### Prompt
Return all the records, each one exactly as given.

### Exercise inputs

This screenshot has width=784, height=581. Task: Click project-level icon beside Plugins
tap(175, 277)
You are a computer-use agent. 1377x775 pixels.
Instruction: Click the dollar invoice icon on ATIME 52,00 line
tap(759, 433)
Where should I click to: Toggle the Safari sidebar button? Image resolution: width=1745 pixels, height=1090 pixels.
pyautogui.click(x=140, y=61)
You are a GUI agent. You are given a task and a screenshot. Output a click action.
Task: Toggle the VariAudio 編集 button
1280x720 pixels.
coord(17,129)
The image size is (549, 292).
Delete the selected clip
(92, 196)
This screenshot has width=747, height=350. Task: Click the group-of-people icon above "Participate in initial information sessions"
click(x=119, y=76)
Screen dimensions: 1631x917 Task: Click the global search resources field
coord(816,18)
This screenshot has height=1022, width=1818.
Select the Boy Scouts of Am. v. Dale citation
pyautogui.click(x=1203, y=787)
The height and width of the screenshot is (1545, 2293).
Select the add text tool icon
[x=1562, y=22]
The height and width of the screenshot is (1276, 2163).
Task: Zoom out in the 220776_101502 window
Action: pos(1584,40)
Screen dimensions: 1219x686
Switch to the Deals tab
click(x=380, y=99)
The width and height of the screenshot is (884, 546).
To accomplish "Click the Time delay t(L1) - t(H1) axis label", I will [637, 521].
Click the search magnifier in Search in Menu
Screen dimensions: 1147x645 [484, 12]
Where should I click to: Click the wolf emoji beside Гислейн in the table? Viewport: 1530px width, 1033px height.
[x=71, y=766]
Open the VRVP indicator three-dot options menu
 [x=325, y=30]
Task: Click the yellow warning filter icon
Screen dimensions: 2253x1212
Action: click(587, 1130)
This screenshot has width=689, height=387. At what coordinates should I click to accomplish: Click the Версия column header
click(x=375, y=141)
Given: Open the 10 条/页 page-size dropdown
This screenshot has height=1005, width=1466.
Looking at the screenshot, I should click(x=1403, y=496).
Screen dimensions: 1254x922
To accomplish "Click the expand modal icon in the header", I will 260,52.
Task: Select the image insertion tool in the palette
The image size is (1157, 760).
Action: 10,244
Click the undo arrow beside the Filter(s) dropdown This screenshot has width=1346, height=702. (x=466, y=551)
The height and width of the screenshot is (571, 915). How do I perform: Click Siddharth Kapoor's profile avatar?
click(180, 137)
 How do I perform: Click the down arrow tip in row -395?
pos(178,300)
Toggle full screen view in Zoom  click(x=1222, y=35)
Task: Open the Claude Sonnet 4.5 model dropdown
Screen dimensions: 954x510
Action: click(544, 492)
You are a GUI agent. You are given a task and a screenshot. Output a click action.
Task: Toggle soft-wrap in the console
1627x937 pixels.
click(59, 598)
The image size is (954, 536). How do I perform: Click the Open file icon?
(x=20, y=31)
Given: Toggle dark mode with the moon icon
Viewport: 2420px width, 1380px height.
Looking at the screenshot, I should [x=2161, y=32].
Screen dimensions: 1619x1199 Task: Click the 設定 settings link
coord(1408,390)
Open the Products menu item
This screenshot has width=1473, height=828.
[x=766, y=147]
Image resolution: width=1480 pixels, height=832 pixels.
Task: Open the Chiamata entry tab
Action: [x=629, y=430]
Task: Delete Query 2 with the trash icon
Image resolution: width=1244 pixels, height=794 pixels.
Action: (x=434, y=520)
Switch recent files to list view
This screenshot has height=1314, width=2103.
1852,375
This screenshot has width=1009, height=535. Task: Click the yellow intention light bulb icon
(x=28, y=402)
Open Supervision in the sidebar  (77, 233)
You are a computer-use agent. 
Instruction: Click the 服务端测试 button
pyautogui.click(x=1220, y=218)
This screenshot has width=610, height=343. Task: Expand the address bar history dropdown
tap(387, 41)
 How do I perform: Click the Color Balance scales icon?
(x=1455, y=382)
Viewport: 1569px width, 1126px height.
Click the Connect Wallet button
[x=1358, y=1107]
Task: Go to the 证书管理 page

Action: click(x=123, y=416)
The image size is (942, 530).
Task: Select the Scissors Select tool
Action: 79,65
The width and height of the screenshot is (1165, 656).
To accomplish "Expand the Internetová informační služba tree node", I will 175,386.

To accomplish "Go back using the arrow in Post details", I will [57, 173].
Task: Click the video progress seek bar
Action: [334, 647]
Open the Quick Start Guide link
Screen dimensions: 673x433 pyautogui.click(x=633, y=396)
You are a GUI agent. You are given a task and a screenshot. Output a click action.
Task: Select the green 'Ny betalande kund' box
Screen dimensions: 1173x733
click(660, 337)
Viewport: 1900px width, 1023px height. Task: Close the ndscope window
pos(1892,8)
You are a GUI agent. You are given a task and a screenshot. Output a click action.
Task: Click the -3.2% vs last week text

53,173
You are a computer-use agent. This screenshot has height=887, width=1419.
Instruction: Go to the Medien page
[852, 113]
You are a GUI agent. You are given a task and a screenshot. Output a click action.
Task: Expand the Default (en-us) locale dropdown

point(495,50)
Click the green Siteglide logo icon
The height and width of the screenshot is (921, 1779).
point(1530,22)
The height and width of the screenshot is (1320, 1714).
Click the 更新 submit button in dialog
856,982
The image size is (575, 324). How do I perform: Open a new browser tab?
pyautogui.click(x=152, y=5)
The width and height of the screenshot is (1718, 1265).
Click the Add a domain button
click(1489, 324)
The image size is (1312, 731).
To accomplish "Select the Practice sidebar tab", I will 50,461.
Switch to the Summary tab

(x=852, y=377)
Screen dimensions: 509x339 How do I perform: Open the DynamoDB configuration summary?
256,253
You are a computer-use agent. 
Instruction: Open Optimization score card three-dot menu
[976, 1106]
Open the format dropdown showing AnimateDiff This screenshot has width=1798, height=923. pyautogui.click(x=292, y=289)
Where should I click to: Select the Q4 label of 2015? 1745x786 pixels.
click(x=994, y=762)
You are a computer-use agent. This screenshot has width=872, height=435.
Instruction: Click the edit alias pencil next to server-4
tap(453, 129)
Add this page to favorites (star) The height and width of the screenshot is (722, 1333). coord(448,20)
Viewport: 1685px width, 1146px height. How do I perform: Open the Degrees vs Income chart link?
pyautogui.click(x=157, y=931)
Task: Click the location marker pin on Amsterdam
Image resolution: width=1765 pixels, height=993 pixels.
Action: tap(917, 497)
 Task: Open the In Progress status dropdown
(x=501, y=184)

### Written answer
This screenshot has width=784, height=581. Task: Click project-level icon beside Plugins
tap(175, 277)
You are a computer-use agent. 1377x775 pixels.
Instruction: Click the dollar invoice icon on ATIME 52,00 line
tap(759, 433)
Where should I click to: Toggle the Safari sidebar button? Image resolution: width=1745 pixels, height=1090 pixels.
pyautogui.click(x=140, y=61)
You are a GUI agent. You are given a task and a screenshot. Output a click action.
Task: Toggle the VariAudio 編集 button
1280x720 pixels.
coord(17,129)
The image size is (549, 292).
Delete the selected clip
(92, 196)
This screenshot has width=747, height=350. Task: Click the group-of-people icon above "Participate in initial information sessions"
click(x=119, y=76)
Screen dimensions: 1631x917 Task: Click the global search resources field
coord(816,18)
This screenshot has height=1022, width=1818.
Select the Boy Scouts of Am. v. Dale citation
pyautogui.click(x=1203, y=787)
The height and width of the screenshot is (1545, 2293).
Select the add text tool icon
[x=1562, y=22]
The height and width of the screenshot is (1276, 2163).
Task: Zoom out in the 220776_101502 window
Action: pos(1584,40)
Screen dimensions: 1219x686
Switch to the Deals tab
click(x=380, y=99)
The width and height of the screenshot is (884, 546).
To accomplish "Click the Time delay t(L1) - t(H1) axis label", I will [637, 521].
Click the search magnifier in Search in Menu
Screen dimensions: 1147x645 [484, 12]
Where should I click to: Click the wolf emoji beside Гислейн in the table? Viewport: 1530px width, 1033px height.
[x=71, y=766]
Open the VRVP indicator three-dot options menu
 [x=325, y=30]
Task: Click the yellow warning filter icon
Screen dimensions: 2253x1212
Action: click(587, 1130)
This screenshot has width=689, height=387. At what coordinates should I click to accomplish: Click the Версия column header
click(x=375, y=141)
Given: Open the 10 条/页 page-size dropdown
This screenshot has height=1005, width=1466.
Looking at the screenshot, I should click(x=1403, y=496).
Screen dimensions: 1254x922
To accomplish "Click the expand modal icon in the header", I will 260,52.
Task: Select the image insertion tool in the palette
The image size is (1157, 760).
Action: 10,244
Click the undo arrow beside the Filter(s) dropdown This screenshot has width=1346, height=702. (x=466, y=551)
The height and width of the screenshot is (571, 915). How do I perform: Click Siddharth Kapoor's profile avatar?
click(180, 137)
 How do I perform: Click the down arrow tip in row -395?
pos(178,300)
Toggle full screen view in Zoom  click(x=1222, y=35)
Task: Open the Claude Sonnet 4.5 model dropdown
Screen dimensions: 954x510
Action: click(544, 492)
You are a GUI agent. You are given a task and a screenshot. Output a click action.
Task: Toggle soft-wrap in the console
1627x937 pixels.
click(59, 598)
The image size is (954, 536). How do I perform: Click the Open file icon?
(x=20, y=31)
Given: Toggle dark mode with the moon icon
Viewport: 2420px width, 1380px height.
Looking at the screenshot, I should [x=2161, y=32].
Screen dimensions: 1619x1199 Task: Click the 設定 settings link
coord(1408,390)
Open the Products menu item
This screenshot has width=1473, height=828.
[x=766, y=147]
Image resolution: width=1480 pixels, height=832 pixels.
Task: Open the Chiamata entry tab
Action: [x=629, y=430]
Task: Delete Query 2 with the trash icon
Image resolution: width=1244 pixels, height=794 pixels.
Action: (x=434, y=520)
Switch recent files to list view
This screenshot has height=1314, width=2103.
1852,375
This screenshot has width=1009, height=535. Task: Click the yellow intention light bulb icon
(x=28, y=402)
Open Supervision in the sidebar  (77, 233)
You are a computer-use agent. 
Instruction: Click the 服务端测试 button
pyautogui.click(x=1220, y=218)
This screenshot has width=610, height=343. Task: Expand the address bar history dropdown
tap(387, 41)
 How do I perform: Click the Color Balance scales icon?
(x=1455, y=382)
Viewport: 1569px width, 1126px height.
Click the Connect Wallet button
[x=1358, y=1107]
Task: Go to the 证书管理 page

Action: click(x=123, y=416)
The image size is (942, 530).
Task: Select the Scissors Select tool
Action: 79,65
The width and height of the screenshot is (1165, 656).
To accomplish "Expand the Internetová informační služba tree node", I will 175,386.

To accomplish "Go back using the arrow in Post details", I will [57, 173].
Task: Click the video progress seek bar
Action: [334, 647]
Open the Quick Start Guide link
Screen dimensions: 673x433 pyautogui.click(x=633, y=396)
You are a GUI agent. You are given a task and a screenshot. Output a click action.
Task: Select the green 'Ny betalande kund' box
Screen dimensions: 1173x733
click(660, 337)
Viewport: 1900px width, 1023px height. Task: Close the ndscope window
pos(1892,8)
You are a GUI agent. You are given a task and a screenshot. Output a click action.
Task: Click the -3.2% vs last week text

53,173
You are a computer-use agent. This screenshot has height=887, width=1419.
Instruction: Go to the Medien page
[852, 113]
You are a GUI agent. You are given a task and a screenshot. Output a click action.
Task: Expand the Default (en-us) locale dropdown

point(495,50)
Click the green Siteglide logo icon
The height and width of the screenshot is (921, 1779).
point(1530,22)
The height and width of the screenshot is (1320, 1714).
Click the 更新 submit button in dialog
856,982
The image size is (575, 324). How do I perform: Open a new browser tab?
pyautogui.click(x=152, y=5)
The width and height of the screenshot is (1718, 1265).
Click the Add a domain button
click(1489, 324)
The image size is (1312, 731).
To accomplish "Select the Practice sidebar tab", I will 50,461.
Switch to the Summary tab

(x=852, y=377)
Screen dimensions: 509x339 How do I perform: Open the DynamoDB configuration summary?
256,253
You are a computer-use agent. 
Instruction: Open Optimization score card three-dot menu
[976, 1106]
Open the format dropdown showing AnimateDiff This screenshot has width=1798, height=923. pyautogui.click(x=292, y=289)
Where should I click to: Select the Q4 label of 2015? 1745x786 pixels.
click(x=994, y=762)
You are a computer-use agent. This screenshot has width=872, height=435.
Instruction: Click the edit alias pencil next to server-4
tap(453, 129)
Add this page to favorites (star) The height and width of the screenshot is (722, 1333). coord(448,20)
Viewport: 1685px width, 1146px height. How do I perform: Open the Degrees vs Income chart link?
pyautogui.click(x=157, y=931)
Task: Click the location marker pin on Amsterdam
Image resolution: width=1765 pixels, height=993 pixels.
Action: tap(917, 497)
 Task: Open the In Progress status dropdown
(x=501, y=184)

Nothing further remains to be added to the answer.